Goldman Sachs has warned of possible instability in the foreign exchange market ahead of Turkey’s elections, after years of draining foreign reserves and taking other costly measures.
While the Wall Street Bank does not assume a baseline scenario, it believes that problems could arise if savers and businesses fear that a shift to more orthodox economic policies under a new government would lead to short-term foreign exchange market turbulence.
“The current market uncertainty poses significant risks in our view,” Goldman said in a research note published Wednesday.
Authorities could offer currency swaps to local banks and try to reassure those who have deposited their money in the devaluation-protected bank accounts introduced in 2021 to stop the lira’s plunge this year, but those measures may not work.

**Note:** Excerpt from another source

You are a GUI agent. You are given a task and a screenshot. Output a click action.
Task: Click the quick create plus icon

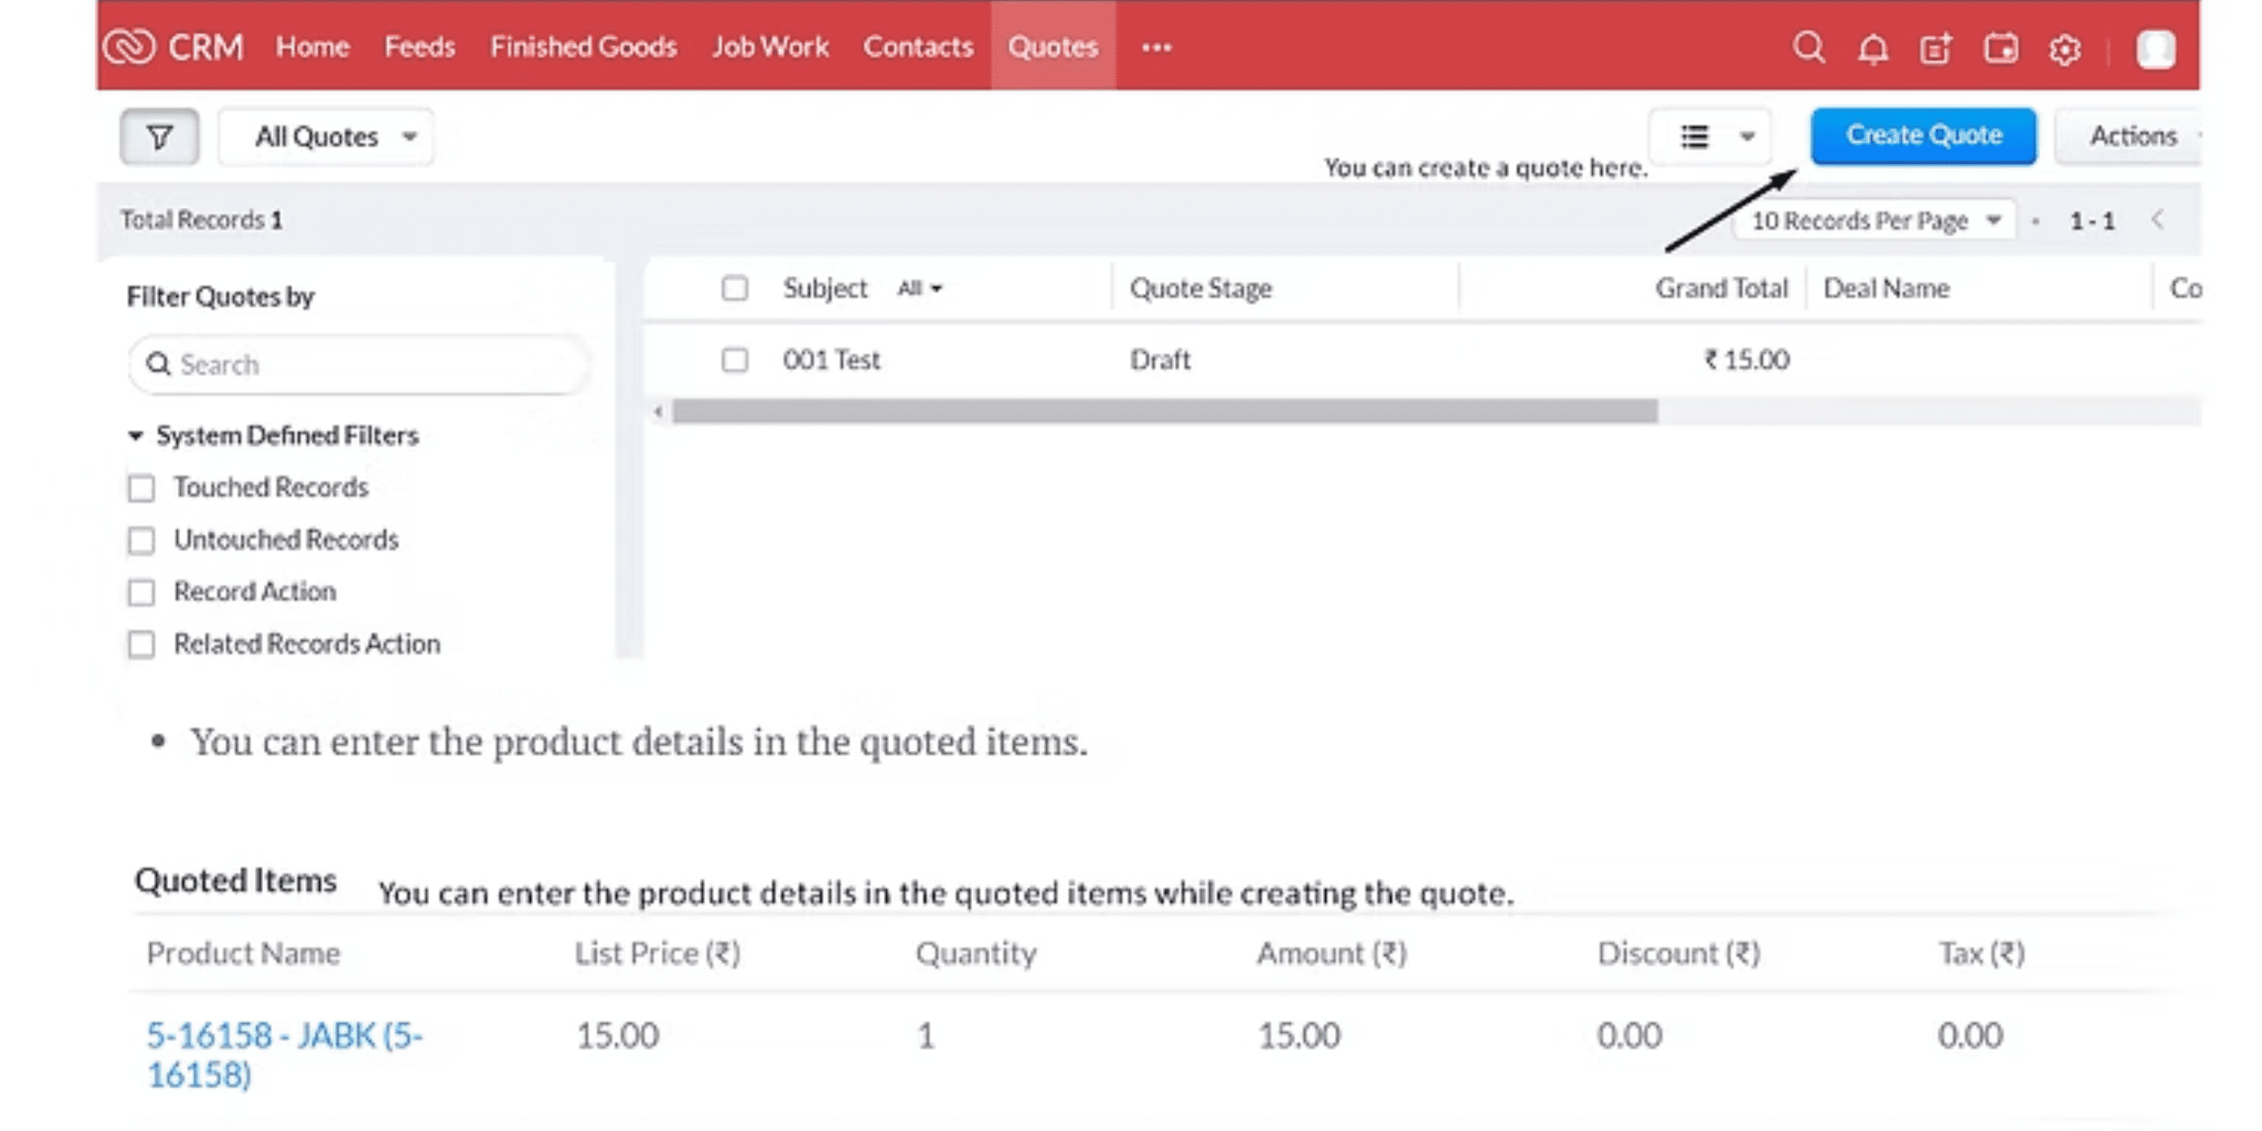[x=1936, y=48]
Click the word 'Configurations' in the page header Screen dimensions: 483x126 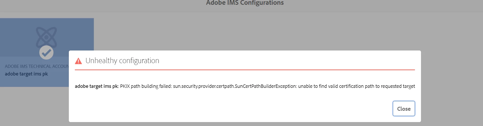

“Given the short-term nature of the instruments, time is unlikely to be on the authorities’ side,” Goldman’s analysts said. “Hence, we believe there will need to be interim solutions”.
If the problems were to prevail, the lira would fall, especially since Turkey’s currency reserves have shrunk sharply in recent years.
Goldman estimates that after last month’s devastating earthquake, Turkey’s reserves now stand at just $42 billion, if illiquid assets such as gold, bilateral swap lines, and IMF special drawing rights are removed from the equation.
This compares with a combined foreign exchange short position – or exposure – of the central bank and the Treasury of $260 billion. This has increased by $206 billion since mid-2018, mainly due to currency-hedged deposits and swaps with domestic banks.
“There are significant liquidity risks if these two markets get out of balance,” Goldman said, but added that a return to more orthodox economic policies would likely be beneficial for Turkey in the long run.